Confronting the massive power of the Leviathan shatters any human illusion of control, inspiring paralyzing terror long before a battle can even begin. The primary approach among commentators is that the shattered hope in this encounter belongs to the human. Any expectation a hunter or warrior might have of defeating this beast is doomed to fail from the very start [מצודת דוד, ביאור שטיינזלץ, רמב״ן]. A person might think they can drag the Leviathan out of the water and toss it before buyers and onlookers, just as they would with ordinary fish, but such hopes will quickly be proven false [תקות אנוש, רמב״ן].
Alternatively, the lost hope might belong to the Leviathan itself. According to one perspective, the creature had always trusted that no one would dare approach or wake it. However, once God grants a person the ability to stand against it, the beast's long-held confidence is broken [מלבי״ם]. Another perspective suggests that the Leviathan's lost hope refers to its desire to mate and produce offspring, a future that God denied by preventing it from having a partner [אלשיך]. Yet, even if the creature were to somehow lose its physical strength and ability to move, the sheer terror it projects would still remain intact [רש״י].

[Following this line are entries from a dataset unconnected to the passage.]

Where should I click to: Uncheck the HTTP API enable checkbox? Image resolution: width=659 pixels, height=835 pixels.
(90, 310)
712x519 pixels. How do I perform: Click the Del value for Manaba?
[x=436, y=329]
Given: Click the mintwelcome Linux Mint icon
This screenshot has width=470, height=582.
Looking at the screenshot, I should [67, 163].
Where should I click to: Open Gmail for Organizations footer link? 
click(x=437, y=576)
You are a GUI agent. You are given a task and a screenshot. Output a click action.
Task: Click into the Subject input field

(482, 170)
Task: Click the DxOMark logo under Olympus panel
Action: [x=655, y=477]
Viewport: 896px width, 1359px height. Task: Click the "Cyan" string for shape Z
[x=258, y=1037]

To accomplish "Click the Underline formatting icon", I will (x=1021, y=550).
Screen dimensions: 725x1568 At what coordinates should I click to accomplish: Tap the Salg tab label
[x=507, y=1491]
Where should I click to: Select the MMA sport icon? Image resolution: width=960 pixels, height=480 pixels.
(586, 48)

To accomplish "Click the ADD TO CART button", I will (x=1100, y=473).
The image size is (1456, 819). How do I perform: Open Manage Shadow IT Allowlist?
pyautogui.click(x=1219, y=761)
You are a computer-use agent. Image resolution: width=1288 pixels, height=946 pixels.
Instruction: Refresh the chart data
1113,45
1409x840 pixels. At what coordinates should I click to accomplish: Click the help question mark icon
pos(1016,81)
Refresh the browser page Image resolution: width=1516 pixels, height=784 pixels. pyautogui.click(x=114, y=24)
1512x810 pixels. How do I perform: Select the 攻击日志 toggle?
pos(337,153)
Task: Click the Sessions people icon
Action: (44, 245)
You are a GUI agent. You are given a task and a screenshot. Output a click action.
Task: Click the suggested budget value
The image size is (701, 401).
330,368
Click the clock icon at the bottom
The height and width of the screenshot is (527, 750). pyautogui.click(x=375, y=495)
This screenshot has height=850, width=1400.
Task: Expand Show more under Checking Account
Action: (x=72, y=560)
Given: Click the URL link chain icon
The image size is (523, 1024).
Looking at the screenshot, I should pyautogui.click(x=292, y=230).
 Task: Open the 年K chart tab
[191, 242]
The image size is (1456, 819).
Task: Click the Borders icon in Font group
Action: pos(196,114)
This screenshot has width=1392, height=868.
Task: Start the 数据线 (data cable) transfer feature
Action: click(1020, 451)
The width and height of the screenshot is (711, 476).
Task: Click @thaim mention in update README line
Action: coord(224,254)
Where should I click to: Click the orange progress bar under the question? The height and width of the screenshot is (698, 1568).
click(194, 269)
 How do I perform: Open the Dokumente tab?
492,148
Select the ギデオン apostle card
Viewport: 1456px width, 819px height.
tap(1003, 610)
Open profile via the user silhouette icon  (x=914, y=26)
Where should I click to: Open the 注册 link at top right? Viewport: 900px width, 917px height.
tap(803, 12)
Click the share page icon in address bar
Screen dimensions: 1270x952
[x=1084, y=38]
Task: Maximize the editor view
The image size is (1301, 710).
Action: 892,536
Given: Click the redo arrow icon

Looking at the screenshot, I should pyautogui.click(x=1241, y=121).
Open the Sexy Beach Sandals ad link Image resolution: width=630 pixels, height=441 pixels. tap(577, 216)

This overwhelming dread requires no actual physical struggle. The mere sight of the Leviathan is enough to make a person collapse to the ground in trembling fear [מצודת דוד, רלב״ג, ביאור שטיינזלץ, אבן עזרא, אלשיך]. This reality raises a natural question: if a person falls to the earth simply from looking at the creature, how could they possibly survive an attempt to lay a hand on it and fight? [רמב״ן, מצודת דוד]. In contrast, a different view reads this dynamic as a question about the future. It asks whether a person will still be thrown to the ground in fear at the sight of the Leviathan now that God has intervened. The answer is no, because the creature's terrifying power ultimately fades before the will of God [מלבי״ם].